Page extract ::

⟨

Undergoing a major change, the Stratford Playhouse Theater continues construction, with hopes of a bright future. The construction team's current progress shows the two-story auditorium reaching for the sky, as the frame is almost complete.
COVID-19 has affected the normal function of schools everywhere and changed the way students learn. Most affected is the fine arts department. The Stratford Playhouse has made huge changes to their performance schedule this year. The upcoming show Nunsense was originally planned for early September. Now, it has been pushed to late January. The Playhouse’s “Big Show,” Something Rotten, will take place in March, and the spring play, Puffs has been cancelled.
When asked what the transition was like for the teachers in the theater department, Choir Director Gyasi Blanton said, “It wasn’t a transition; you do it or you can’t do anything.”
Lead Director CeCe Prudhomme added, “If they’re having football and basketball games… then we aren’t going to totally shut down the arts because of a pandemic.”
Theater teacher and Director for Nunsense, Alyssa Davidson said. “My overall job is to make sure that I’m cultivating opportunities to perform, to express, and to tell stories. If that means we have to compromise a little bit this year, then I think it’s worth it.”
Along with the pandemic, the Stratford Playhouse has had to move venues due to the construction of their new theater, which is planned to be completed the spring of 2022. The upcoming show Nunsense, which will open January 29, will be performed at Queensbury Theater, and Something Rotten will be at Zilka Hall.
“We have to rehearse in a lot of different places. It was going to be hard already, but then adding COVID-19 to it makes it a lot harder,” Prudhomme attested.
Marcie Baker, Lead Choir Director at Stratford, shared the difficulties brought on by not having a theater. The annual Wassail Concert had to be held outside in the parking lot. “The theater’s what people lean on whether they realize it or not. Different forms of theater are what get people through tough times,” says Davidson.
According to Blanton, “Music, theater, and fine arts in general are important aspects in the community,” which is why it’s so important to support the dreams of theater students everywhere, not just at Stratford High School. And, as the theater has taught people for generations; the show must go on!

⟩

Study material ::
⟨

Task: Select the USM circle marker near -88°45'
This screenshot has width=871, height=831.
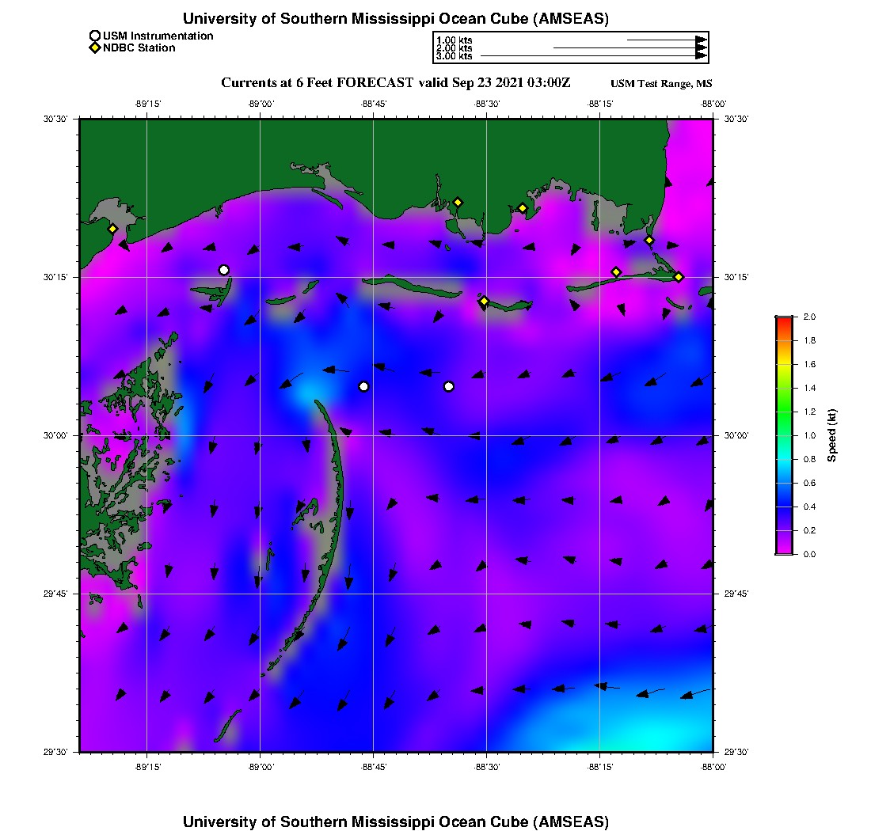Action: pos(363,386)
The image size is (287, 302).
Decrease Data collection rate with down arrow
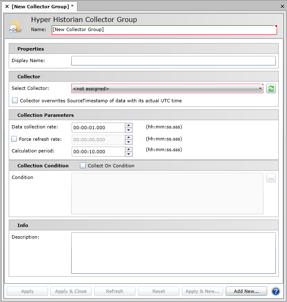point(129,130)
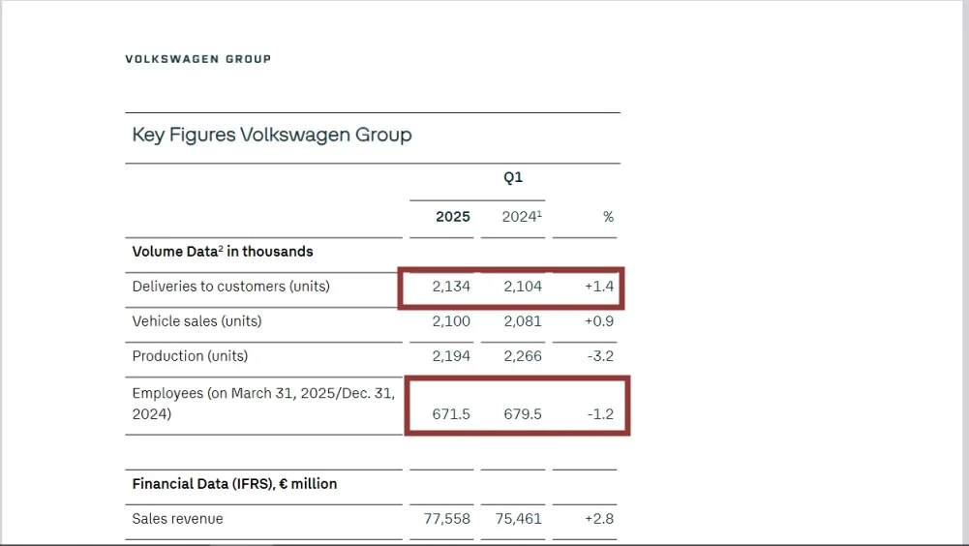This screenshot has height=546, width=969.
Task: Click the percent column heading
Action: 608,217
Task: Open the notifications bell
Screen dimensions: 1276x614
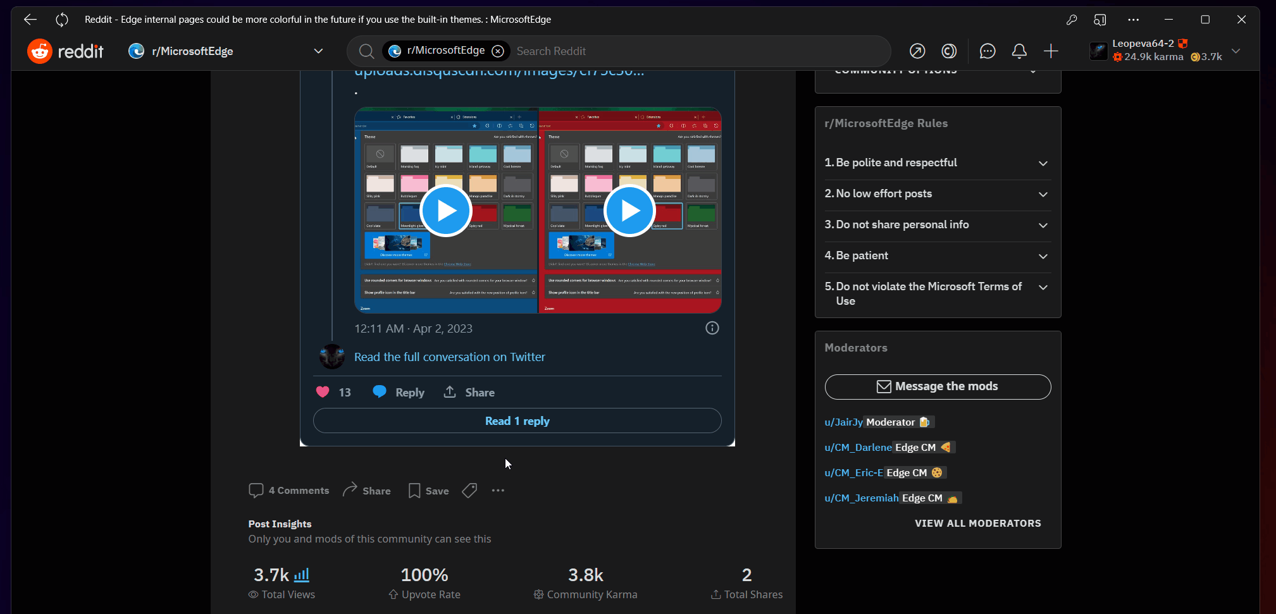Action: 1019,51
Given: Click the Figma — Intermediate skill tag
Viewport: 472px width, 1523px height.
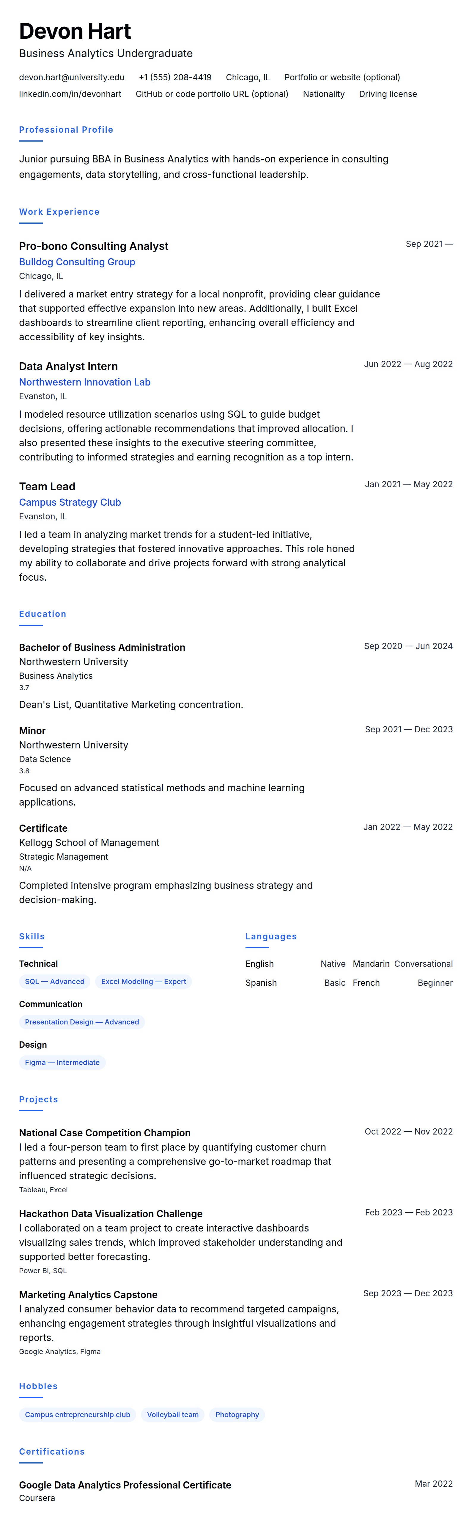Looking at the screenshot, I should point(62,1062).
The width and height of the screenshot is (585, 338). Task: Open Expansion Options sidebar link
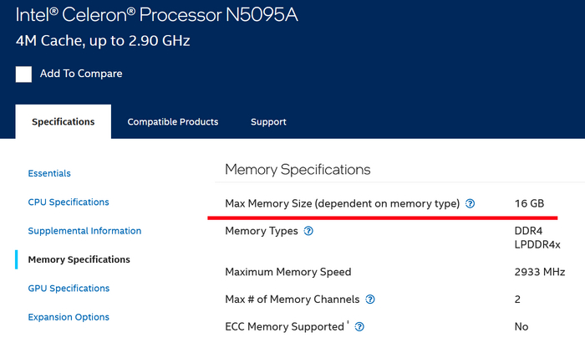[x=69, y=317]
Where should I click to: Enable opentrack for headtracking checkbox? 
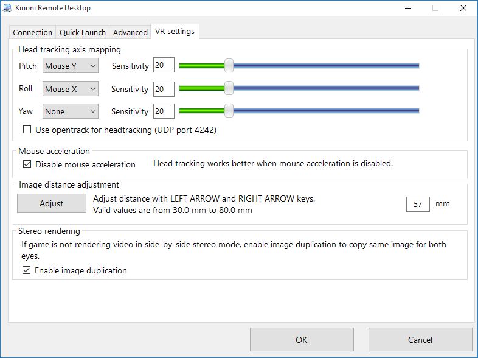tap(27, 130)
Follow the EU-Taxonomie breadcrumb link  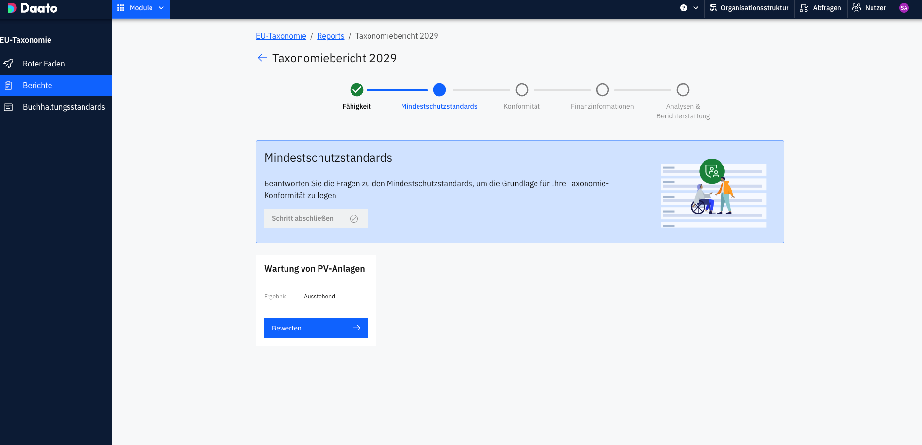[281, 36]
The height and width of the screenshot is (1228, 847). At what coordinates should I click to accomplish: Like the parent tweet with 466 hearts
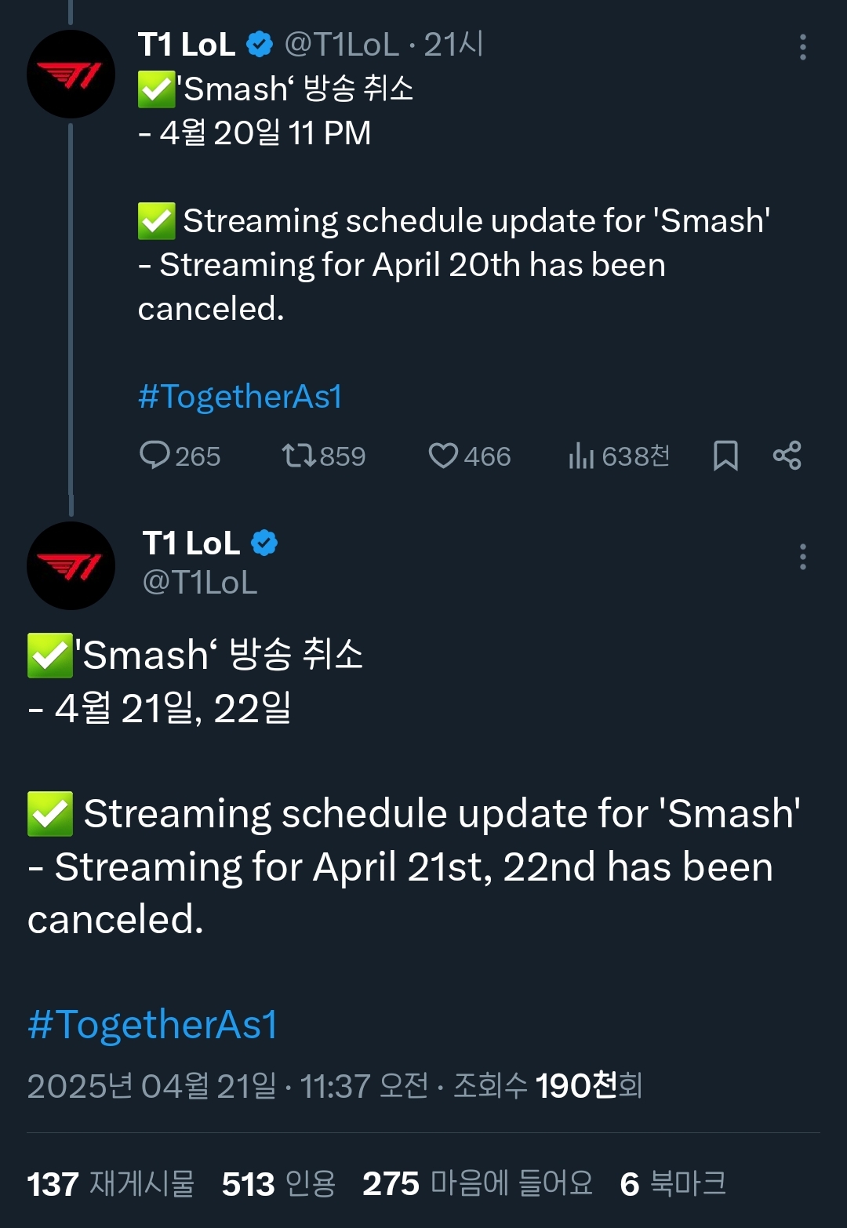tap(443, 455)
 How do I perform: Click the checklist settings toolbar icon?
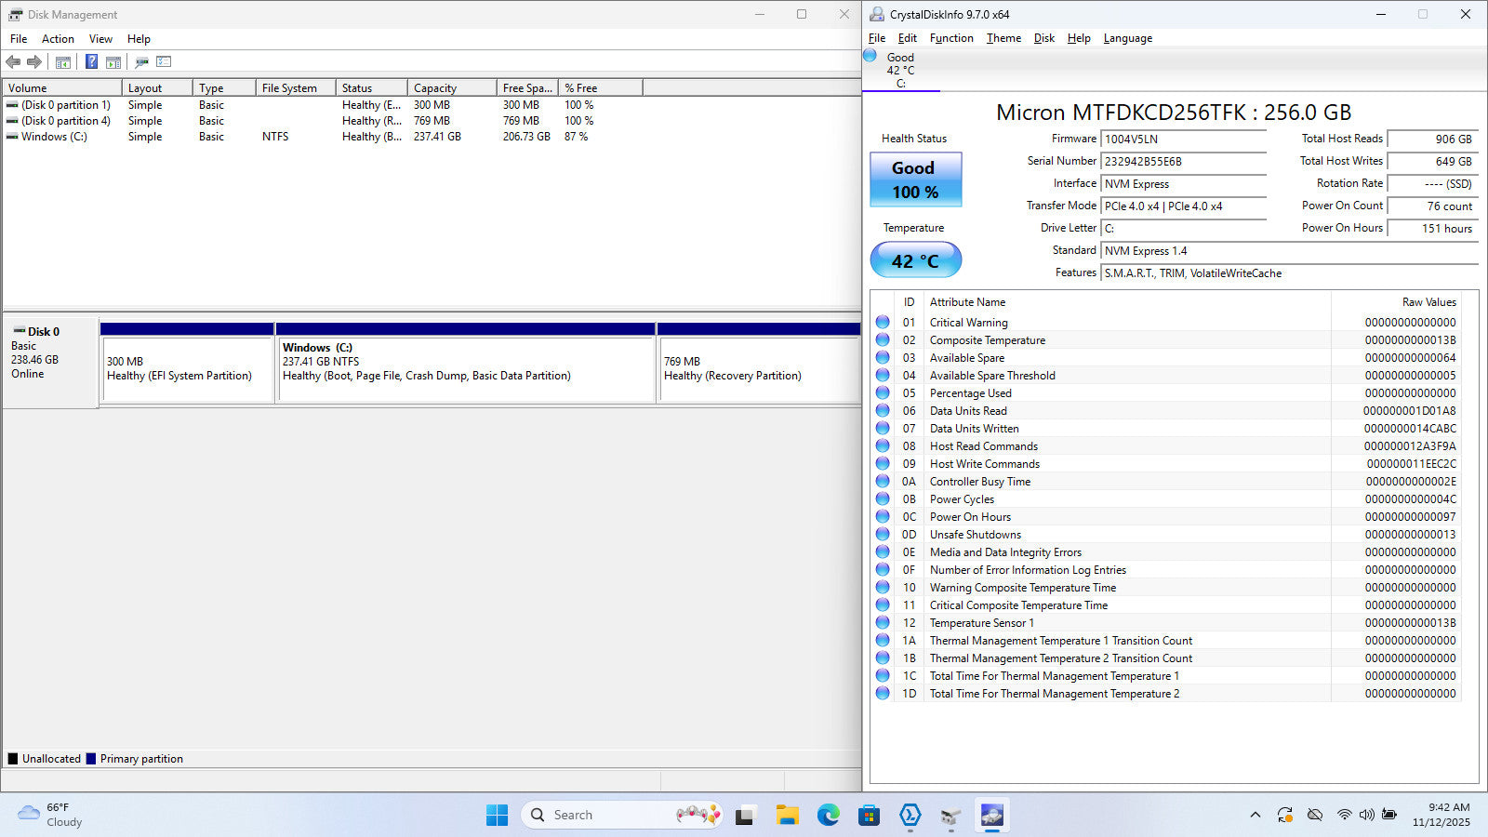(x=164, y=62)
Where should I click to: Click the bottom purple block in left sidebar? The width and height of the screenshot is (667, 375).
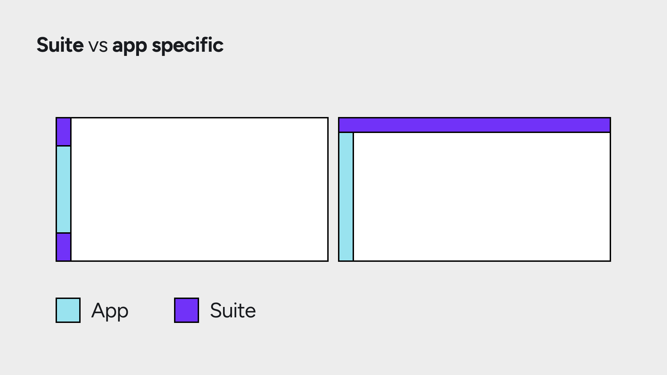coord(64,247)
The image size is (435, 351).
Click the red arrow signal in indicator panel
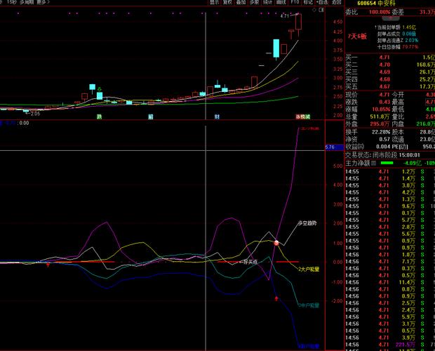click(x=276, y=298)
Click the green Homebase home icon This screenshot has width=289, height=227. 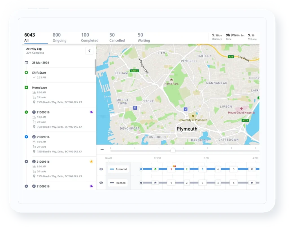[x=26, y=88]
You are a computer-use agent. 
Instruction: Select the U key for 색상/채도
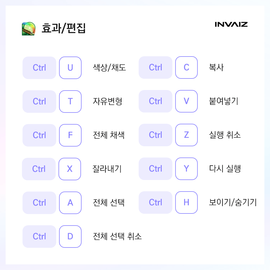click(x=70, y=68)
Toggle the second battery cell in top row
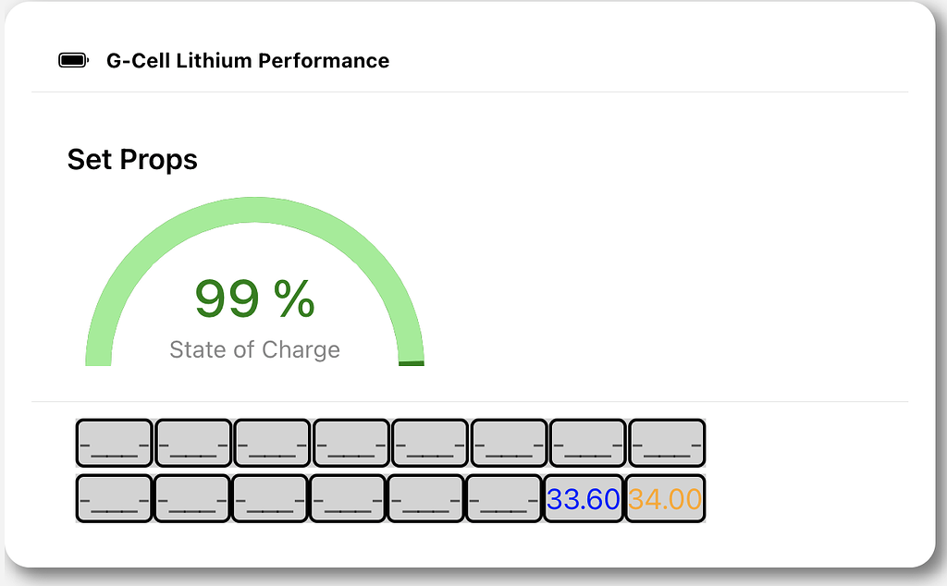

⟩

Exercise prompt ::
In the Stratford Playhouse article:
1. To when was Nunsense pushed?
2. At which venue will Something Rotten be performed?
3. Where was the annual Wassail Concert held?

Problem solution ::
1. Late January
2. Zilka Hall
3. Outside in the parking lot